» **Data excerpts**:

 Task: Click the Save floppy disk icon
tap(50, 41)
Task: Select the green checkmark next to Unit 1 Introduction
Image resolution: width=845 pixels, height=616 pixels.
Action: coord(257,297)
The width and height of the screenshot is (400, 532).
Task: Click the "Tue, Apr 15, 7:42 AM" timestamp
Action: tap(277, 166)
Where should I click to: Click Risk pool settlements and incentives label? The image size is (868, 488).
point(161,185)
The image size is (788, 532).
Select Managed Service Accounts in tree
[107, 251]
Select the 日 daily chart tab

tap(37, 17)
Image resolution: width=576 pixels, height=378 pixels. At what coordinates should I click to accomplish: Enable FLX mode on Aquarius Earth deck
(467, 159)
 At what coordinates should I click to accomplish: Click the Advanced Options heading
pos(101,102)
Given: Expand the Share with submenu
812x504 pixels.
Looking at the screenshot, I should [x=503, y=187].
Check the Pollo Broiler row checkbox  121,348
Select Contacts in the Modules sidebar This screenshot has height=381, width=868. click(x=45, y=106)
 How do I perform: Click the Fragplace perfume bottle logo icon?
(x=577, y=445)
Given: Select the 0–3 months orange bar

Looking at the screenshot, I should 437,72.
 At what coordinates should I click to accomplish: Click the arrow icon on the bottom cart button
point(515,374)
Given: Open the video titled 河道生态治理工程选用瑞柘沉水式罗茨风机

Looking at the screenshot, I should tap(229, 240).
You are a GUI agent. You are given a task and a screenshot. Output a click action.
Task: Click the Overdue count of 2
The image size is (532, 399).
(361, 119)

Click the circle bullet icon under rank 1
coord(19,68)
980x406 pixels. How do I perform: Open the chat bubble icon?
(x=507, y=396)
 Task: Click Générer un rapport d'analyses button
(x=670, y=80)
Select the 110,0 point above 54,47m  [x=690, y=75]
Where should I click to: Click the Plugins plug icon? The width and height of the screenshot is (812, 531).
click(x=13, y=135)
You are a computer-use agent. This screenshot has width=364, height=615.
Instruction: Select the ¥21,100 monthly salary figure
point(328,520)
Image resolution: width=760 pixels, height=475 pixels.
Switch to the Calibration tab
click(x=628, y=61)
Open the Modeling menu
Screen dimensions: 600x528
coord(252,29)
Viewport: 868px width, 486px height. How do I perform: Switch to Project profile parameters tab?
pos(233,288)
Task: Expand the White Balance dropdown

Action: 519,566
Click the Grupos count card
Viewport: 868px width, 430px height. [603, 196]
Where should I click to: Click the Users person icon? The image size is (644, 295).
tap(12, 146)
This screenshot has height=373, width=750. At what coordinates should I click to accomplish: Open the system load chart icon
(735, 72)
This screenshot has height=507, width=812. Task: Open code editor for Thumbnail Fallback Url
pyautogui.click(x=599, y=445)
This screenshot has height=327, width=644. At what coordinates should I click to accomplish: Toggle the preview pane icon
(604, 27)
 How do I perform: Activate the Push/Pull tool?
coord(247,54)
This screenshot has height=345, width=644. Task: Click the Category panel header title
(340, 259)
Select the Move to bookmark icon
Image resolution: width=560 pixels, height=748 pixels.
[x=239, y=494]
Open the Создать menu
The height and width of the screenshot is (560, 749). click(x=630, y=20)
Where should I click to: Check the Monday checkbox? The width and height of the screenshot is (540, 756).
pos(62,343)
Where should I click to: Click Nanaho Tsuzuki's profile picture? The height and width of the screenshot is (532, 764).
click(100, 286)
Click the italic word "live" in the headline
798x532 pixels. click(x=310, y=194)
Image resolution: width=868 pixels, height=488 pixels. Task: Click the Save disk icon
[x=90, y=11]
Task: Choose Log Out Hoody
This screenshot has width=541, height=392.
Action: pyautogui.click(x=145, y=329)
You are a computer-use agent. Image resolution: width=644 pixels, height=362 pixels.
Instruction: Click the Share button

» **Exercise aim**: Retype all of the lines shown above, keeping each one exact.

» **Answer box**:
 Task: Click the Save floppy disk icon
tap(50, 41)
Task: Select the green checkmark next to Unit 1 Introduction
Image resolution: width=845 pixels, height=616 pixels.
Action: coord(257,297)
The width and height of the screenshot is (400, 532).
Task: Click the "Tue, Apr 15, 7:42 AM" timestamp
Action: tap(277, 166)
Where should I click to: Click Risk pool settlements and incentives label? The image size is (868, 488).
point(161,185)
The image size is (788, 532).
Select Managed Service Accounts in tree
[107, 251]
Select the 日 daily chart tab

tap(37, 17)
Image resolution: width=576 pixels, height=378 pixels. At what coordinates should I click to accomplish: Enable FLX mode on Aquarius Earth deck
(467, 159)
 At what coordinates should I click to accomplish: Click the Advanced Options heading
pos(101,102)
Given: Expand the Share with submenu
812x504 pixels.
Looking at the screenshot, I should [x=503, y=187].
Check the Pollo Broiler row checkbox  121,348
Select Contacts in the Modules sidebar This screenshot has height=381, width=868. click(x=45, y=106)
 How do I perform: Click the Fragplace perfume bottle logo icon?
(x=577, y=445)
Given: Select the 0–3 months orange bar

Looking at the screenshot, I should 437,72.
 At what coordinates should I click to accomplish: Click the arrow icon on the bottom cart button
point(515,374)
Given: Open the video titled 河道生态治理工程选用瑞柘沉水式罗茨风机

Looking at the screenshot, I should tap(229, 240).
You are a GUI agent. You are given a task and a screenshot. Output a click action.
Task: Click the Overdue count of 2
The image size is (532, 399).
(361, 119)

Click the circle bullet icon under rank 1
coord(19,68)
980x406 pixels. How do I perform: Open the chat bubble icon?
(x=507, y=396)
 Task: Click Générer un rapport d'analyses button
(x=670, y=80)
Select the 110,0 point above 54,47m  [x=690, y=75]
Where should I click to: Click the Plugins plug icon? The width and height of the screenshot is (812, 531).
click(x=13, y=135)
You are a computer-use agent. This screenshot has width=364, height=615.
Instruction: Select the ¥21,100 monthly salary figure
point(328,520)
Image resolution: width=760 pixels, height=475 pixels.
Switch to the Calibration tab
click(x=628, y=61)
Open the Modeling menu
Screen dimensions: 600x528
coord(252,29)
Viewport: 868px width, 486px height. How do I perform: Switch to Project profile parameters tab?
pos(233,288)
Task: Expand the White Balance dropdown

Action: 519,566
Click the Grupos count card
Viewport: 868px width, 430px height. [603, 196]
Where should I click to: Click the Users person icon? The image size is (644, 295).
tap(12, 146)
This screenshot has height=373, width=750. At what coordinates should I click to accomplish: Open the system load chart icon
(735, 72)
This screenshot has height=507, width=812. Task: Open code editor for Thumbnail Fallback Url
pyautogui.click(x=599, y=445)
This screenshot has height=327, width=644. At what coordinates should I click to accomplish: Toggle the preview pane icon
(604, 27)
 How do I perform: Activate the Push/Pull tool?
coord(247,54)
This screenshot has height=345, width=644. Task: Click the Category panel header title
(340, 259)
Select the Move to bookmark icon
Image resolution: width=560 pixels, height=748 pixels.
[x=239, y=494]
Open the Создать menu
The height and width of the screenshot is (560, 749). click(x=630, y=20)
Where should I click to: Check the Monday checkbox? The width and height of the screenshot is (540, 756).
pos(62,343)
Where should I click to: Click Nanaho Tsuzuki's profile picture? The height and width of the screenshot is (532, 764).
click(100, 286)
Click the italic word "live" in the headline
798x532 pixels. click(x=310, y=194)
Image resolution: width=868 pixels, height=488 pixels. Task: Click the Save disk icon
[x=90, y=11]
Task: Choose Log Out Hoody
This screenshot has width=541, height=392.
Action: pyautogui.click(x=145, y=329)
You are a computer-use agent. Image resolution: width=644 pixels, height=362 pixels.
Instruction: Click the Share button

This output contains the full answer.